Nous avons commencé « nos vacances forcées » hier (car toujours bloqués à Antsirabe, le pont n'étant pas encore reconstruit) par un aller au centre ville en pousse-pousse. Le meilleur souvenir de la journée pour Noé. 
Arrivés dans le centre ville, nous avons tous été bien dérangés par ce que nous y avons vécu.
Assaillis par des dizaines de personnes au m2, des vendeurs souhaitant nous vendre, qui des cartes postales, qui des jouets en bois, qui des trousses brodées, des enfants qui mendient…
Une maman édentée et sa fille en haillons nous suivent et insistent afin que je leur achète un kilo de riz.

Je ne comprends pas d’emblée ce qu’elle me demande : il me faudra un tour de marché pour comprendre qu’elle m’attend pour m’emmener vers l’étal du riz !
Nous y allons ensemble, elle me demande une savonnette en plus : comment refuser ?
Je sais que cela ne va pas changer le cours de leur vie et en même temps, savoir que cette famille aura à manger ce soir me réconforte.
Nous sommes tous les 5 face à nos existences, aux leurs, à l’injustice criante découverte de plein fouet ce matin-là, la pauvreté, la misère et tout le malaise prégnant que cela nous laisse.
Nos enfants nous demandent de rentrer, besoin de digérer ce qu’ils ont vécu. Se retrouver dans le petit havre de paix de la communauté.
Promenade dans les rizières l’après midi après avoir un peu aidé la communauté,  promenade ressourçante, pleine de rires des enfants et baignade forcée de Yanaël (tombé dans l’eau !).
Souvenir marquant de cette journée pour Joshua. 
 
Durant nos petits temps sans enfants, c'est à dire l'heure de la sieste et en soirée, nous travaillons sur le projet du dispensaire, avec beaucoup d'enthousiasme.
Côté culinaire, chaque repas est une découverte  : zébu bouilli, brèdes (comme des feuilles d’épinards dans un bouillon), feuilles de manioc qui ont un goût d’épinards/oseille, ananas et mangues exquis (c’est la fin de la saison), de l’avocat en dessert excellent(citron + sucre), du votav ce soir : soit un mélange de courge et d' arachides…et tout cela accompagné de riz, qui pour l’instant nous plait.
Et pour rassurer ceux qui avaient entendu Joshua narrer notre futur régime : nous ne mangeons pas de riz au petit déjeuner pour l’instant !

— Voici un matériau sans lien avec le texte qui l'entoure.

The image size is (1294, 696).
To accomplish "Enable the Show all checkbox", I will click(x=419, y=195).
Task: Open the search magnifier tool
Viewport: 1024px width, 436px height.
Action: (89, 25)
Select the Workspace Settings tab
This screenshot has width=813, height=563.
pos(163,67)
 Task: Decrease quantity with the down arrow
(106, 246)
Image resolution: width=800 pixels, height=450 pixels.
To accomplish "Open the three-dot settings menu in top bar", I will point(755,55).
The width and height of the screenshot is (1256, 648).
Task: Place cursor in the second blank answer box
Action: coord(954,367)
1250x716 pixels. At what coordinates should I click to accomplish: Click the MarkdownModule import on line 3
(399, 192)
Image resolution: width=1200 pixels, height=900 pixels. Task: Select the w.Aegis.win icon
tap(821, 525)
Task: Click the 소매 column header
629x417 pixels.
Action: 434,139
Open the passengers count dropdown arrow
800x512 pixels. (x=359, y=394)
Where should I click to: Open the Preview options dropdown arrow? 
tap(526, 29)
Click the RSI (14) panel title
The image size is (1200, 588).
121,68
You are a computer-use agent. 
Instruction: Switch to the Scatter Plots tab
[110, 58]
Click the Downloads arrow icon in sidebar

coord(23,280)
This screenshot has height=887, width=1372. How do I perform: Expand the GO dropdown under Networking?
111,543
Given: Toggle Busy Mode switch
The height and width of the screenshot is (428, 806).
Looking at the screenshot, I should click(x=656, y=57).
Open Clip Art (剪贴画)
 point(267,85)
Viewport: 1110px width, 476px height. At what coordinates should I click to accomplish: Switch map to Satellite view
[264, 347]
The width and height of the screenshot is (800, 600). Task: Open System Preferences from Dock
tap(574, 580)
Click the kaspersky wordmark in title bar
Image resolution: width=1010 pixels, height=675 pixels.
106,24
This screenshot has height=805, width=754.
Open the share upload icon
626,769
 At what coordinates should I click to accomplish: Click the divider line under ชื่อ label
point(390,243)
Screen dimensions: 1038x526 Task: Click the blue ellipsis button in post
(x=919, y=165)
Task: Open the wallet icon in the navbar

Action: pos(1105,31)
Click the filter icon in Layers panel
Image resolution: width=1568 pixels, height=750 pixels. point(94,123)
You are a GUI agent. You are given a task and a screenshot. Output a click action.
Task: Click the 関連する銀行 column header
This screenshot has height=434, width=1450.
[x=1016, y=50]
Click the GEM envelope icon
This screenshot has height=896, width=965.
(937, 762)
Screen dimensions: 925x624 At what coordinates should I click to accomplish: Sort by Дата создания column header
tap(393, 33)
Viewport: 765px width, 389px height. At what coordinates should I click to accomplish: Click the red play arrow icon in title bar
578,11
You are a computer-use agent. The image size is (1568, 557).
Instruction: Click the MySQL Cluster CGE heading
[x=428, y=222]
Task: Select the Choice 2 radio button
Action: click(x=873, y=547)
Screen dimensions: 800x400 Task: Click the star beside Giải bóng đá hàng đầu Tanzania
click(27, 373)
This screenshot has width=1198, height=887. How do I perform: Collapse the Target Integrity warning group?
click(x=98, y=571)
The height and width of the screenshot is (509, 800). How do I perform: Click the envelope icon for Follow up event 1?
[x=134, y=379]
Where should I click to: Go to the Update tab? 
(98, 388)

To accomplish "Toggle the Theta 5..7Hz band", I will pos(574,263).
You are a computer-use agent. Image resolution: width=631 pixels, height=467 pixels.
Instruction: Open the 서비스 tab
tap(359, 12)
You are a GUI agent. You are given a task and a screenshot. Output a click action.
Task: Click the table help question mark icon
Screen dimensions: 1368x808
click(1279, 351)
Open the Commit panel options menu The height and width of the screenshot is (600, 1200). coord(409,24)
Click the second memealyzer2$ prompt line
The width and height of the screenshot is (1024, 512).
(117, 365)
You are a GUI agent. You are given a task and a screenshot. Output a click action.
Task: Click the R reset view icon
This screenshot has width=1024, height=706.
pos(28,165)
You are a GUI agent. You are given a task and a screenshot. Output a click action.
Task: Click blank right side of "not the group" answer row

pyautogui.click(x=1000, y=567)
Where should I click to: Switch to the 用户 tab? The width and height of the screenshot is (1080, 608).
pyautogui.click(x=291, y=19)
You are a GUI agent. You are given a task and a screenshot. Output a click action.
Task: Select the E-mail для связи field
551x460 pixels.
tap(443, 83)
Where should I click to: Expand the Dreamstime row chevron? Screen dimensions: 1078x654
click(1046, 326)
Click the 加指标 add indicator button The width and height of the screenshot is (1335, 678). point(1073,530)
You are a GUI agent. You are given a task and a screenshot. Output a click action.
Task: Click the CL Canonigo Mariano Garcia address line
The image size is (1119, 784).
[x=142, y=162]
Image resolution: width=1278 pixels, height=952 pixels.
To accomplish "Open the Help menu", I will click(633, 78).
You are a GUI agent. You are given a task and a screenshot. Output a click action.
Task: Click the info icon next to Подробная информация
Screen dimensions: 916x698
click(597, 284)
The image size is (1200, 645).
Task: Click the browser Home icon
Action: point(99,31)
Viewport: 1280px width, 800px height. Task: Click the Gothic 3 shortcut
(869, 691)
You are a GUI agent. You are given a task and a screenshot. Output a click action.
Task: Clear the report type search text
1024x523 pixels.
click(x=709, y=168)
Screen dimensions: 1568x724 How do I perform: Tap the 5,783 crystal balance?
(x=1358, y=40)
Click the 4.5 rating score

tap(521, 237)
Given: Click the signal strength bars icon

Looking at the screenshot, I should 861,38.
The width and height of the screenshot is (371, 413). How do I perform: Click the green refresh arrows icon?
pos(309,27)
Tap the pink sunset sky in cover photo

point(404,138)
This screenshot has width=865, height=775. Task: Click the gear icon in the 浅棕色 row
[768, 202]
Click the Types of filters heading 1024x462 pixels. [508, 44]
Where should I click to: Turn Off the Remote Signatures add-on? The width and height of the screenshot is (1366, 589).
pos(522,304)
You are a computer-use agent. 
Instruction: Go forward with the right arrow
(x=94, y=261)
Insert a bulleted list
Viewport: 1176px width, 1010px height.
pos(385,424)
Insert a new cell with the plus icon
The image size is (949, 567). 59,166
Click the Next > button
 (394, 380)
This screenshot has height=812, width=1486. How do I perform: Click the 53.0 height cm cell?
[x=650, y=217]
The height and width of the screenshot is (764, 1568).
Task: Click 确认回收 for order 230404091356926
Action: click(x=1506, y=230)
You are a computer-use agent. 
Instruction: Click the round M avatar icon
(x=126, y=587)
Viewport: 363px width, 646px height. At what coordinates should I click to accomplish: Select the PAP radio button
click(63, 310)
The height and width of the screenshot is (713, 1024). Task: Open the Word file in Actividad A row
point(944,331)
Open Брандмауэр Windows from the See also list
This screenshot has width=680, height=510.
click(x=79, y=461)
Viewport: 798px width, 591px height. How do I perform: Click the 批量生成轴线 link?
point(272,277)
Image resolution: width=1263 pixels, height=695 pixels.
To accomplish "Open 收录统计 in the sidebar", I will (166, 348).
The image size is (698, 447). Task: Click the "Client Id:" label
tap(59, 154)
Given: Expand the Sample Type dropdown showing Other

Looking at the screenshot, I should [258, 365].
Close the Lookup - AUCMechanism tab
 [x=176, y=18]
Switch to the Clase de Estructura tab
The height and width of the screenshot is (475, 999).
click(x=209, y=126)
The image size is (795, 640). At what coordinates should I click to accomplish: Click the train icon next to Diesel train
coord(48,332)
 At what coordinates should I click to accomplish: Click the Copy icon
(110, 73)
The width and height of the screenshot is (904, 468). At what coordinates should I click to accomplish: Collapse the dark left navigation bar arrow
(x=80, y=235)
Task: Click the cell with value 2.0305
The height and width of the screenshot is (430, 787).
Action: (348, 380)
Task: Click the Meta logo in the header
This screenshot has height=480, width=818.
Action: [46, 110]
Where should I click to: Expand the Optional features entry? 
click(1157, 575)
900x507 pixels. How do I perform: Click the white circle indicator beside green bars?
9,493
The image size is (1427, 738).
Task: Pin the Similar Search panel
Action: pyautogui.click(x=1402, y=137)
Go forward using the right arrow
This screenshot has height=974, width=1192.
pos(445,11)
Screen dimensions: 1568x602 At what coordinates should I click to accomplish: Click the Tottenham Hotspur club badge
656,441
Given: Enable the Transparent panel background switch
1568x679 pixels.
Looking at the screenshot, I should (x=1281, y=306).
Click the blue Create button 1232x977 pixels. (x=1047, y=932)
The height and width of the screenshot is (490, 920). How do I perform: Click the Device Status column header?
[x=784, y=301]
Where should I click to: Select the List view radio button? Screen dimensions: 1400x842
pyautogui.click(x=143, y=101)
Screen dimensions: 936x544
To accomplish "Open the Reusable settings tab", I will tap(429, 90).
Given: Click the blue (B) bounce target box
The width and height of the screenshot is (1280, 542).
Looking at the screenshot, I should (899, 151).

Ce matin, nous avons fait un périple touristique, passionnant. Cela a permis aux enfants de commencer à adopter ce pays, de le voir sous une teinte différente.
Rien que de reprendre le pousse-pousse était déjà un repère pour eux ! Plus d’apaisement en eux par conséquent.
Nous avons visité des ateliers d’artisanat : fabrication des objets et passage à la « boutique » ensuite.
Explications dans l’atelier de la fabrication des paniers en rafia, de la fabrication du papier, des vêtements en soie, peinture sur tissus, travail de la corne de zébu, de petits objets en miniature tout en matériel de récupération.
Les malgaches sont les rois de la débrouille ;
                   
Rien ne se perd, rien ne se crée, tout se transforme n’est pas que la phrase de Lavoisier !
En exemple, le slogan équivalent à celui du français :
« Dans le cochon tout est bon ! » => « Dans le zébu, rien de perdu ! »
Enfin, pour continuer sur mes premières impressions, moi qui aime rire, sourire, chanter, danser, ici je suis bien distancée ! (Mais pas en taille, car là, je suis dans la moyenne !)
Ils ont vraiment la joie et le chant dans les veines !

 
Mes premières copines malgaches lors d’une balade dans la rizière la plus proche.